The Switzerland postcard
Lucerne is small, lake-side, mountain-ringed, and absurdly photogenic. Two nights here is a chance to breathe after Paris before heading east to Prague.
Pace notes
- The Old Town is flat and walkable.
- Mountain trips (Pilatus, Rigi) are all-day commitments — pick one and weather-permit.
- Switzerland is expensive — €15 sandwiches are normal. Plan for one nicer dinner per day and lunch from a grocery (Migros, Coop) the rest.
Language
Swiss German is what locals speak; standard German is what's written on signs, menus, and used in formal speech. Most Lucerners working in tourism speak excellent English. Swiss Germans are proud of their dialect — but they'll always understand standard German if you try it.
The distinctive Swiss greeting:
- Grüezi (GREW-tsi) — Hello (the Swiss German one — try this first)
- Grüezi mitenand (…mit-uh-NAND) — Hello, everyone (when you walk into a shop)
- Guten Tag (GOO-ten tahk) — Hello (standard German, works fine)
- Danke / Merci vielmal (DAHN-keh / MER-see feel-mahl) — Thanks / many thanks (the Swiss really do borrow merci from French and use it constantly)
- Bitte (BIT-tuh) — Please / you're welcome
- Entschuldigung (ent-SHOOL-di-goong) — Excuse me / sorry
- Wo ist die Toilette? (voh ist dee toy-LET-eh?) — Where's the bathroom?
- Sprechen Sie Englisch? (SHPREH-khen zee ENG-lish?) — Do you speak English?
- Auf Wiedersehen (owf VEE-der-zayn) — Goodbye (formal)
- Tschüss (chewss) — Bye (casual)
Switzerland has four national languages — German, French, Italian, Romansh. Lucerne is firmly in the German-speaking zone, but a 90-minute train ride west and you're hearing French.
Food & specialties
Swiss food is alpine farmhouse cooking dressed up for cafés: cheese, potatoes, bread, dried meat, and chocolate that takes itself seriously. Lucerne specifically has a few signature dishes:
- Lucerne Chügelipastete — the city's own specialty. A flaky puff-pastry case filled with a creamy white sauce of veal, mushrooms, and sometimes raisins. Renaissance banquet food, still on traditional menus around the Reuss.

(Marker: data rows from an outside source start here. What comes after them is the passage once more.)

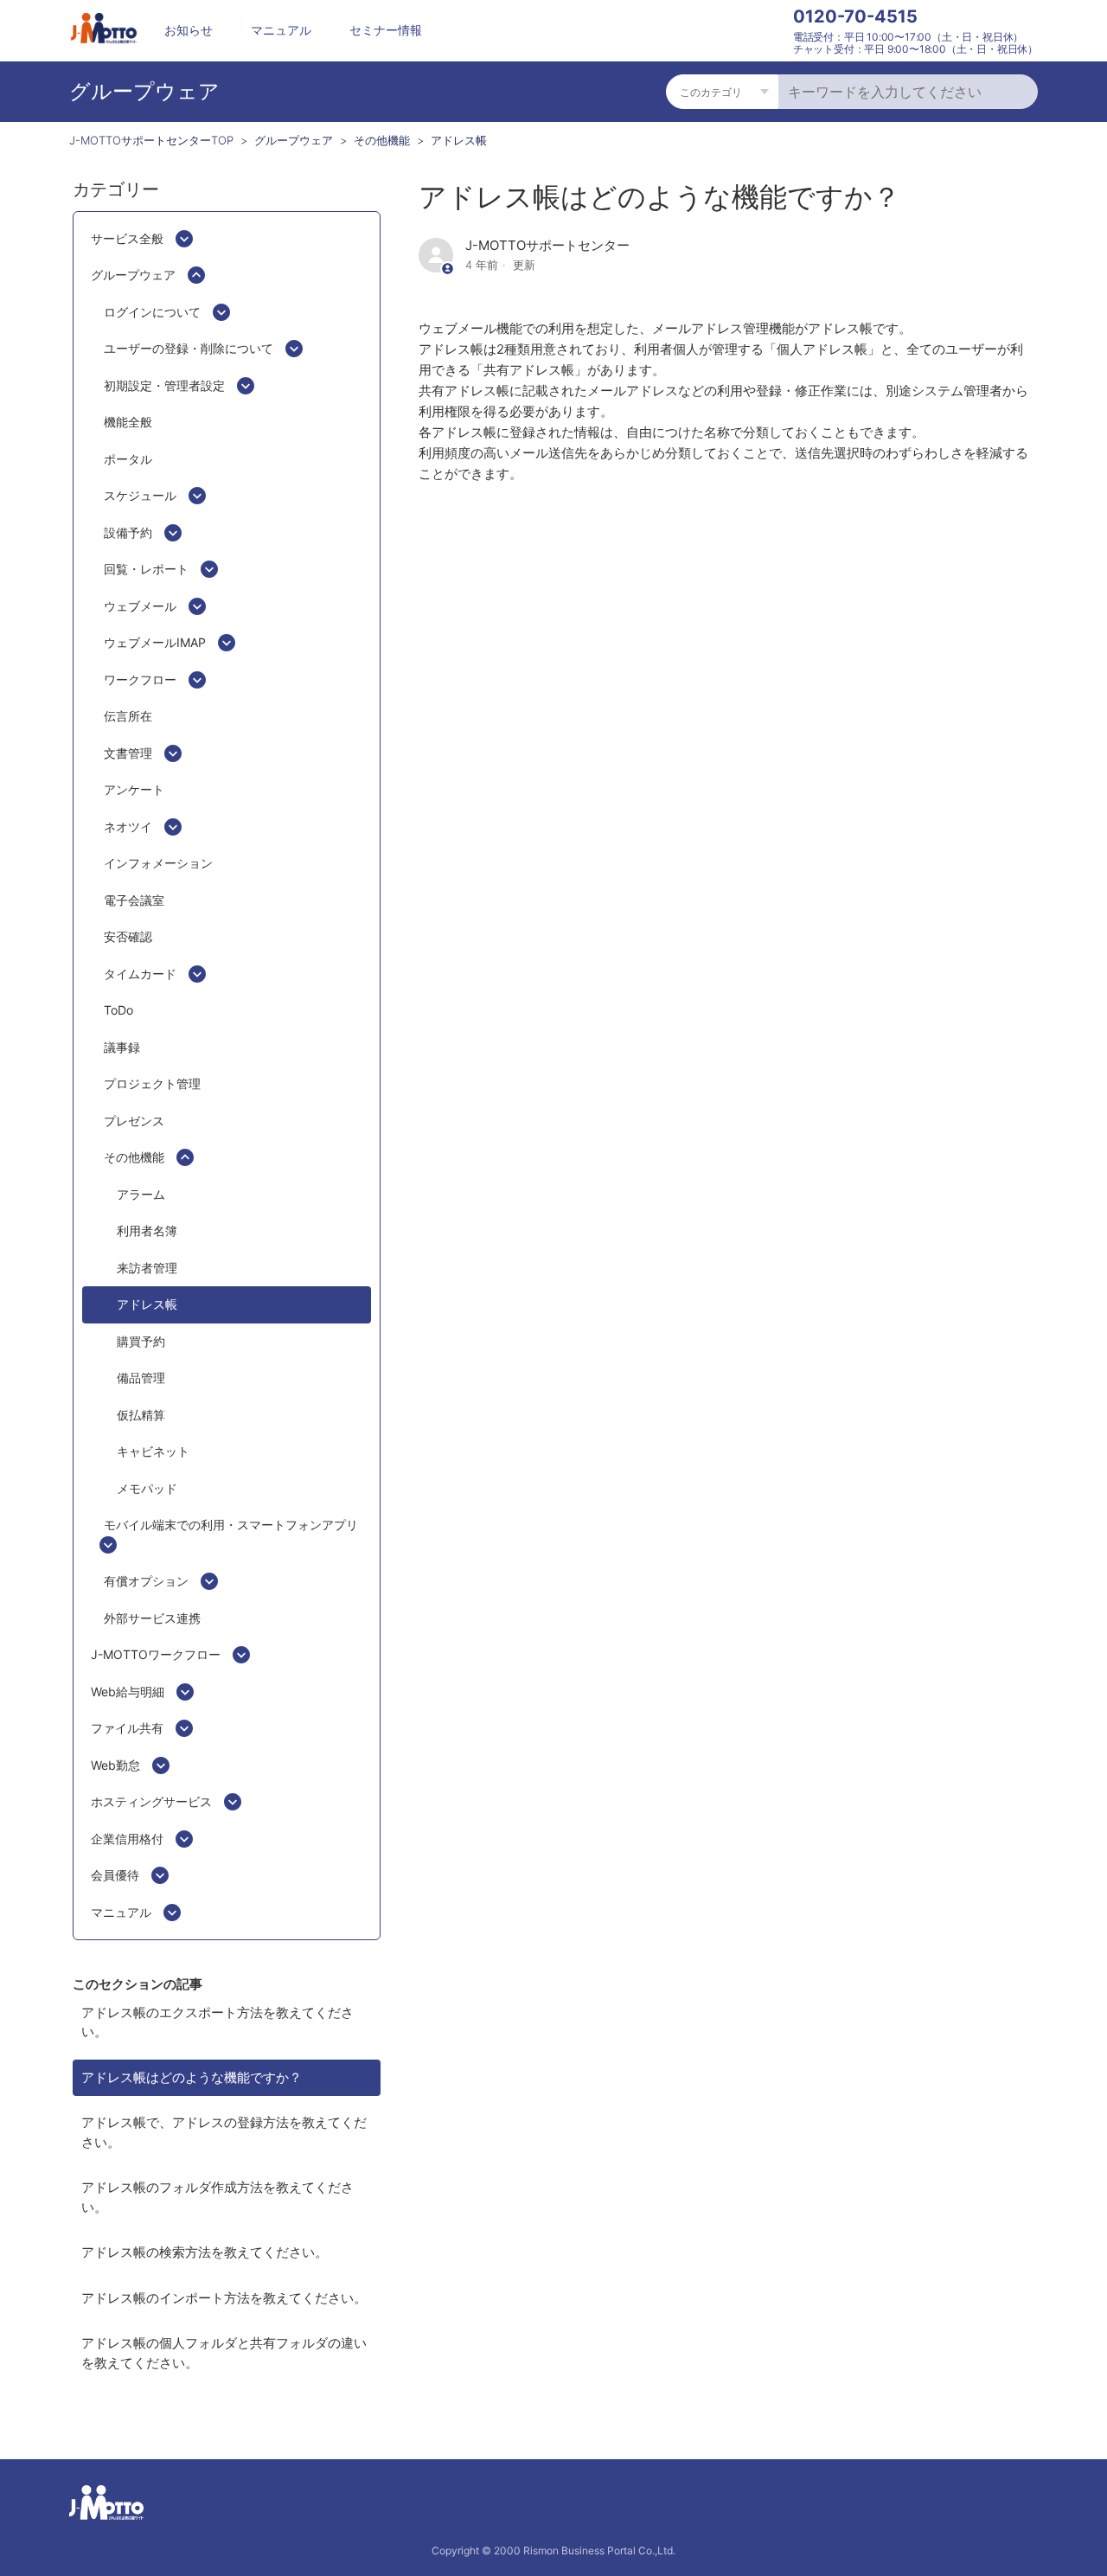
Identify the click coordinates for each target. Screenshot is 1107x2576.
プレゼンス (134, 1120)
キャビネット (153, 1451)
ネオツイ (128, 826)
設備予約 (128, 532)
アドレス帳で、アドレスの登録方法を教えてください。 (224, 2132)
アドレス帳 (459, 140)
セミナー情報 (385, 29)
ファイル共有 (127, 1728)
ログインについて (152, 311)
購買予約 (141, 1341)
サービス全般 (127, 238)
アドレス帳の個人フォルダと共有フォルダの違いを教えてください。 (224, 2353)
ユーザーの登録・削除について (188, 348)
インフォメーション (158, 862)
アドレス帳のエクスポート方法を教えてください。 (217, 2022)
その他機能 (382, 140)
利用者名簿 (147, 1230)
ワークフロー (140, 679)
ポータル (128, 459)
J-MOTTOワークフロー (156, 1654)
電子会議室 (134, 900)
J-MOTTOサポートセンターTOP (151, 140)
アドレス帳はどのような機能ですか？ (191, 2077)
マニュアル (281, 29)
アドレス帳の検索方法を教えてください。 (204, 2252)
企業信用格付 (127, 1838)
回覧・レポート (146, 568)
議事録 (122, 1047)
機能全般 (128, 421)
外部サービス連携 (152, 1618)
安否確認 (128, 936)
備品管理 (141, 1377)
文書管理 (128, 753)
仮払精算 (141, 1414)
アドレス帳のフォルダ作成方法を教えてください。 (217, 2197)
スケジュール (140, 495)
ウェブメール (140, 606)
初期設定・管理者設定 (164, 385)
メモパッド (147, 1488)
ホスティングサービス (151, 1801)
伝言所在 (128, 715)
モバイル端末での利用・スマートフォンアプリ (231, 1524)
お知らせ (188, 29)
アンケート (134, 789)
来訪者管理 (147, 1267)
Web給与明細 (127, 1691)
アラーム (141, 1194)
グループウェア (293, 140)
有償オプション (146, 1580)
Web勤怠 (115, 1765)
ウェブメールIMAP (155, 642)
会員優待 (115, 1875)
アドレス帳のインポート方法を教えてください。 (224, 2298)
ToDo (118, 1010)
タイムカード (140, 973)
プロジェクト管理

- Älplermagronen — "Alpine macaroni": pasta, potato, cream, melted cheese, and crispy fried onions, with a side of applesauce. Old shepherd food; deeply comforting.
- Rösti — a golden hash-brown cake of grated potatoes, pan-fried in butter. Served as a side with almost anything, or as a meal topped with a fried egg.
- Raclette — a half-wheel of cheese melted under heat and scraped onto boiled potatoes, pickles, and tiny onions. Communal, slow, perfect on a cold mountain evening.
- Fondue — Moitié-moitié is the classic: half Gruyère, half Vacherin Fribourgeois melted with white wine and garlic. (The wine cooks off; non-drinkers can absolutely partake.) Long forks, cubed bread, don't lose your piece in the pot.
- Bündnerfleisch — air-dried beef from neighbouring Graubünden, sliced paper-thin. Common starter or a hiking snack.
- Birchermüsli — invented by Zurich physician Dr. Bircher-Benner around 1900 as a hospital health food. Raw rolled oats, grated apple, lemon, condensed milk, nuts. Now a Swiss breakfast staple.
- Chocolate — Switzerland industrialized milk chocolate (Daniel Peter, 1875) and invented conching (Rodolphe Lindt, 1879), the slow stirring that makes chocolate smooth instead of gritty. Lindt, Sprüngli, Toblerone, Cailler are all Swiss.
Eat your big meal at lunch — a Tagesmenü (daily menu) at a real restaurant is often half the price of the same dish at dinner.